• **Esercizio**:
Riprendi il testo sul protocollo ‘Train the Brain’ e proseguilo a partire dall’ultima frase riportata.

• **Estratto della pagina**:
Il protocollo, in italiano ‘Allena il cervello’, è stato ideato dal neurofisiologo Lamberto Maffei, presidente onorario dell’Accademia dei Lincei, che ha lavorato con la professoressa Rita Levi Montalcini. È stato sperimentato per quattro anni presso gli Istituti di Fisiologia Clinica e di Neuroscienze del Consiglio Nazionale delle Ricerche (CNR), in collaborazione con l’Università di Pisa. La prima applicazione su gruppi di persone individuate a rischio di Demenza di Alzheimer (MCI – Mild Cognitive Impairment), non ancora con la patologia neurodegenerativa conclamata grave, ma in forma lieve o moderata, è costata quattro milioni di euro e ha dato importanti risultati positivi, clinicamente documentati, rallentando la patologia e aiutando nella prevenzione e nel recupero.

“Questo protocollo- spiega Narda- ha dunque un doppio valore: fornisce uno strumento preventivo per i soggetti sani che possono proteggersi dallo sviluppo di un decadimento, ma anche rallentare il decorso di una MCI che spesso precede lo sviluppo della malattia di Alzheimer. ‘Train the Brain’ si basa sul concetto di plasticità mentale”, evidenzia la dottoressa: “Il cervello degli umani continua a rimanere plastico e a rispondere agli stimoli esterni e riorganizzarsi, anche quando è colpito da un decadimento. Da quando nasciamo a quando moriamo siamo dunque in grado di sopperire e compensare alle perdite, come accade con i neuroni persi con la malattia Alzheimer, ai suoi esordi, ma non dal momento in cui la malattia è in stato avanzato”, precisa Narda.

“Quando sopravviene una malattia dementigena i neuroni si perdono, ma si può fare un recupero funzionale, in modo che la persona rimanga più autonoma possibile e possa compensare i deficit. La plasticità è importante perché le persone più avanti con l’età, ma sane, possono rimpolpare la riserva cognitiva che è l’intensificazione e la produzione di maggiori collegamenti tra le nostre cellule neuronali, una riserva che ci permette di svolgere la stessa funzione utilizzando più strade. È stato visto che chi ha svolto attività cognitiva intensa durante la vita- spiega la psicologa- tende ad avere un minor rischio di sviluppare malattie neurodegenerative, o di svilupparle in forma meno grave. Questo- dice ancora- perché se dovesse perdere alcune cellule rimarrebbero altre strade, per compensazione”.

• **I dati**:

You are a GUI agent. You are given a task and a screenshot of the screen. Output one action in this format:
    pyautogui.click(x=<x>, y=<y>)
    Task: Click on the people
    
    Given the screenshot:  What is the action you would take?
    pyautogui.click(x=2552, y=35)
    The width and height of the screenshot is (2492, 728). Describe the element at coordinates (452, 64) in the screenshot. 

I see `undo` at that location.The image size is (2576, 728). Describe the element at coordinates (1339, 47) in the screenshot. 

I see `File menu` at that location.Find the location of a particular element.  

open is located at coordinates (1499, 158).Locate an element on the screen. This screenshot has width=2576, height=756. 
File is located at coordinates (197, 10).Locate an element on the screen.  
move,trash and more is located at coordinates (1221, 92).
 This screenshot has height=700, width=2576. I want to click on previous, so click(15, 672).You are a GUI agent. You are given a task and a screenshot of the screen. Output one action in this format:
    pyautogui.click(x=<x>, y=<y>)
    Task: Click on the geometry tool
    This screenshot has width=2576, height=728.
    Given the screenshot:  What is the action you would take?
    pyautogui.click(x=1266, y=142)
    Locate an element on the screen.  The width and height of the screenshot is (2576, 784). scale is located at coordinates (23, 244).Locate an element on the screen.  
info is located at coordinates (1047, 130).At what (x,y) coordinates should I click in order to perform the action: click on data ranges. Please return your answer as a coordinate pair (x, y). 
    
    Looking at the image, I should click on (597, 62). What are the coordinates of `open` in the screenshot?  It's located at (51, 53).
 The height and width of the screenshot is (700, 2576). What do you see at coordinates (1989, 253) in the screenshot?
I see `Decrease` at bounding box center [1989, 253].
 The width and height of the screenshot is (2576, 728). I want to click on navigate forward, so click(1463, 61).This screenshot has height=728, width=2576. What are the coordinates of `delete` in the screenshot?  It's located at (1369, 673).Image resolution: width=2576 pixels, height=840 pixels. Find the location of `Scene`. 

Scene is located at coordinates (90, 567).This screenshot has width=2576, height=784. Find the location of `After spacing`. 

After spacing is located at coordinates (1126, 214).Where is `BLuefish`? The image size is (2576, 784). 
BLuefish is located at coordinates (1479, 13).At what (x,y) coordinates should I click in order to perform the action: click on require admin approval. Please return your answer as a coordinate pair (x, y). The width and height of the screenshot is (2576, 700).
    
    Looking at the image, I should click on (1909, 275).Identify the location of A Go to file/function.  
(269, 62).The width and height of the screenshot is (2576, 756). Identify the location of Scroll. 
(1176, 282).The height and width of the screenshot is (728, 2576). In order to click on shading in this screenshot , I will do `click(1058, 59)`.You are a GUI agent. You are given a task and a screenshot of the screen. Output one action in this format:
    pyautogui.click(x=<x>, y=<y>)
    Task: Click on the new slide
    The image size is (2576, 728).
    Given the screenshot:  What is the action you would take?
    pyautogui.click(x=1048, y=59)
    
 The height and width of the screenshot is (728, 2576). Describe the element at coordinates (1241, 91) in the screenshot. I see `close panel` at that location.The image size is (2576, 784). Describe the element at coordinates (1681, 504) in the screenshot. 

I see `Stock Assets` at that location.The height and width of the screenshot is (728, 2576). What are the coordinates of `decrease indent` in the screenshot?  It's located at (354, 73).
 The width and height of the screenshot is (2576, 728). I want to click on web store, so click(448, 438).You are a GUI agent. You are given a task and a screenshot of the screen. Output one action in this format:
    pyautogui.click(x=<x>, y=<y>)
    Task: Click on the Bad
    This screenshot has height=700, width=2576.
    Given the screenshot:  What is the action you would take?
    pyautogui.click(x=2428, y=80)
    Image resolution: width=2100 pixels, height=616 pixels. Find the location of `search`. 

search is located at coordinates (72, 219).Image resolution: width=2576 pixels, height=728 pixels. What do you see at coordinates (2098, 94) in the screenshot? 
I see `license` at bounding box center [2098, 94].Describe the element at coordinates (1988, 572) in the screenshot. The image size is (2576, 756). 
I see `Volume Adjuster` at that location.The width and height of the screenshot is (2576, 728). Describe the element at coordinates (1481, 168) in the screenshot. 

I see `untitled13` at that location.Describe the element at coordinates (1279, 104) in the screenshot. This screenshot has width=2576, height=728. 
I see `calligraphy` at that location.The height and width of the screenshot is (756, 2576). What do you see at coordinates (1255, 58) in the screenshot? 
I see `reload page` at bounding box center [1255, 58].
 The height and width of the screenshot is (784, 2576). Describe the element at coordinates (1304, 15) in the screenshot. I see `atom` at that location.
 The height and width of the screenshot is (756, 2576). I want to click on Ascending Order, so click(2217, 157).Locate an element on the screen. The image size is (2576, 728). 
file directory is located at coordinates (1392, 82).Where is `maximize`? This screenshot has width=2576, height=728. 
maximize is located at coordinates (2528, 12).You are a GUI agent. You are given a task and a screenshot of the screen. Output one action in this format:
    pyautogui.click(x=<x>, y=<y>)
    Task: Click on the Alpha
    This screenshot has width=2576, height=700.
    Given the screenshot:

• **Riquadro risposta**:
Secondo i dati di Maffei, che ha ideato il trattamento, l’80% dei pazienti che hanno partecipato al protocollo mostra un significativo miglioramento cognitivo, del restante 20% la stragrande maggioranza è stabile e solo due sono peggiorati. I soggetti non sottoposti al trattamento, messi nel gruppo di controllo presentano invece, nello stesso arco di tempo, un peggioramento rilevante. Con la Fondazione Igea Narda segue gruppi di anziani sani che si sottopongono al protocollo in maniera volontaria e a scopo preventivo. “Seguo anche soggetti affetti da MCI o persino da Alzheimer diagnosticato per le attività riabilitative, sempre con la Fondazione. Spesso però- precisa Narda- seguo i soggetti anche individualmente per stimolare le risorse residue dell’individuo e la compensazione delle perdite. La socializzazione resta tuttavia un’attività importante, perché impedisce l’aggravamento dei sintomi di decadimento o ne rallenta il decorso. Nella fase iniziale, infatti, si manifestano anche disturbi emotivi, stress, depressione, perché la persona ha cognizione, soprattutto all’inizio, di una perdita di concentrazione, attenzione, memoria e si attivano una serie di paure. La possibilità di affrontare queste paure in gruppo e rendersi consapevoli che questo calo può appartenere a tutti riduce il portato emotivo- spiega la psicologa.

“Il protocollo si svolge con l’obiettivo di sottoporre ai soggetti degli esercizi cognitivi: imparare un gruppo di parole attraverso una narrazione da costruire, perché è più facile ricordare una storia che una lista di quindici parole. ‘Train the Brain’ agisce però anche sugli aspetti emotivi e motivazionali, anche perché gli esercizi cognitivi vengono visti come un gioco, ma anche una sfida da affrontare in gruppo.

Lavorare sulla socializzazione, sia a scopo riabilitativo, che per la prevenzione, poiché le malattie degenerative colpiscono persone che spesso sono appena uscite dal mondo del lavoro e che per questo sono più isolate, sole, riveste un’importanza cruciale- conclude Narda”.